Following a lifelong path of Christian commitment, Louie joined a Benedictine monastery in Michigan. He stayed a number of years, but before making final vows to the community, he was again called to anti-war activism. He was inspired by Phillip Berrigan and moved back to the East Coast. There he participated in many of the Catholic Worker and Atlantic Life Community anti-nuclear actions. He was arrested and jailed on a number of occasions during this time period.
Louie made a number of trips to Central and South America to witness against U.S. war-making there, first in Nicaragua to support the Sandinista revolution and then to Peru. In Peru, he befriended and supported a woman, Guadalupe Callocunto-Olano, who lost her husband to a government death squad. She, too, disappeared as a result of her human rights work. Louie became the godfather of their four children and supported them financially until recently when they all became adults.
He moved to Ithaca in the 1990s, to be closer to anti-war friends, in particular Peter De Mott. He was one of the supporters when Peter commandeered a van and rammed a Trident nuclear weapons capable submarine in the second of the Ploughshares actions in December 1980. In the 2000s when the American wars were unleashed in Afghanistan and against the Saddam Hussein regime in Iraq, Louie helped initiate a peace vigil on a busy Ithaca street corner.
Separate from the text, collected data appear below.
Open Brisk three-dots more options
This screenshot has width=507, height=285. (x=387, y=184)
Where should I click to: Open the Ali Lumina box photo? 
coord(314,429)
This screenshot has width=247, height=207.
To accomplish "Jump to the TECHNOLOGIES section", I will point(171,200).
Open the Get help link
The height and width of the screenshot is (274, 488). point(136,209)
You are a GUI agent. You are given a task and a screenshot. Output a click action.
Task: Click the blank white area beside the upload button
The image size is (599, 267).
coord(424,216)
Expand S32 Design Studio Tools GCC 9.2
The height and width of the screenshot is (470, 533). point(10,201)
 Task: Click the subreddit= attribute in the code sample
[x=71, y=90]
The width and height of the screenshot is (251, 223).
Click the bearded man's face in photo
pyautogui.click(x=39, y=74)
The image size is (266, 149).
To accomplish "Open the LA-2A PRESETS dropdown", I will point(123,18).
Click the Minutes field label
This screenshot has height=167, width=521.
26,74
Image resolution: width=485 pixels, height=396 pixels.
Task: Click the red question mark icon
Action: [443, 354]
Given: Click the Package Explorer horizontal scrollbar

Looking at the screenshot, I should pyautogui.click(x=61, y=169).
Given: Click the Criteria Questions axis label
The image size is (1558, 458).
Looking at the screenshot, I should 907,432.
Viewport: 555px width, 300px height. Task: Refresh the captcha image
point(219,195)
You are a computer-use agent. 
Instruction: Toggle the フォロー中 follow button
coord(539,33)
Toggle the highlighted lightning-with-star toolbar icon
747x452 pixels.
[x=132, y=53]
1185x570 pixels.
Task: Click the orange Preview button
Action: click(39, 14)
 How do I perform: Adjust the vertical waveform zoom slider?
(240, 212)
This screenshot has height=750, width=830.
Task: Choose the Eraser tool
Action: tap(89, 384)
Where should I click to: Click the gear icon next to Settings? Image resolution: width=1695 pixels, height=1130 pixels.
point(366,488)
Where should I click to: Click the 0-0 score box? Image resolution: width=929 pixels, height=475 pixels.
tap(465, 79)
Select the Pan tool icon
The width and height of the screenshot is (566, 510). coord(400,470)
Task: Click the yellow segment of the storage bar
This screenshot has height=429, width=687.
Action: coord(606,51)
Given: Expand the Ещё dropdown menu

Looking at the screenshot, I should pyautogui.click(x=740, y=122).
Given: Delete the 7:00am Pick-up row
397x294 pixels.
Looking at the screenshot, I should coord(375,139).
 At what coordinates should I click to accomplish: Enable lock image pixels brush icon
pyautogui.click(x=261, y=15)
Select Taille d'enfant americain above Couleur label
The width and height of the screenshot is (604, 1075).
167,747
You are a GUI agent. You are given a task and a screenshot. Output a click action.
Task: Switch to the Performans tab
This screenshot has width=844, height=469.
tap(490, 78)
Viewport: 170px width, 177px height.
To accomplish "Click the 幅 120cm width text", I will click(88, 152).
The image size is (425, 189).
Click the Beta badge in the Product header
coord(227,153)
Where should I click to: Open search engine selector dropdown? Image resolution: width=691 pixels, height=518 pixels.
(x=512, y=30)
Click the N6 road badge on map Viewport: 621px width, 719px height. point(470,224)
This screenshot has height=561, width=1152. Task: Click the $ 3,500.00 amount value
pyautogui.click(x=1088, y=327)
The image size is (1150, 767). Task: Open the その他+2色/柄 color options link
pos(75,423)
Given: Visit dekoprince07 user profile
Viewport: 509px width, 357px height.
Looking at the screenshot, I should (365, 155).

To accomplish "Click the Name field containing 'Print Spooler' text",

This witness continues on a weekly basis and is a testament to Louie’s instinct that we must speak out against a military solution to every human conflict.
A lifelong and, at times, debilitating mental illness surfaced for Louie at the time of his turmoil with the U.S. Army. Despite the significance of his illness, Louie’s commitment to resisting militarism and the connected evils of racism, extreme materialism, and the climate emergency was highly valued by the peace and justice community he worked within. What defined Louie in the end was his passion for justice and his deep spiritual awareness and Gospel inspiration.
Louie is survived by his sister, Marlene Mascera, her husband Michael and his four godchildren. We invite friends to take inspiration from Louie’s witness, anti-war passion and Gospel calling to continue their own activism in his memory.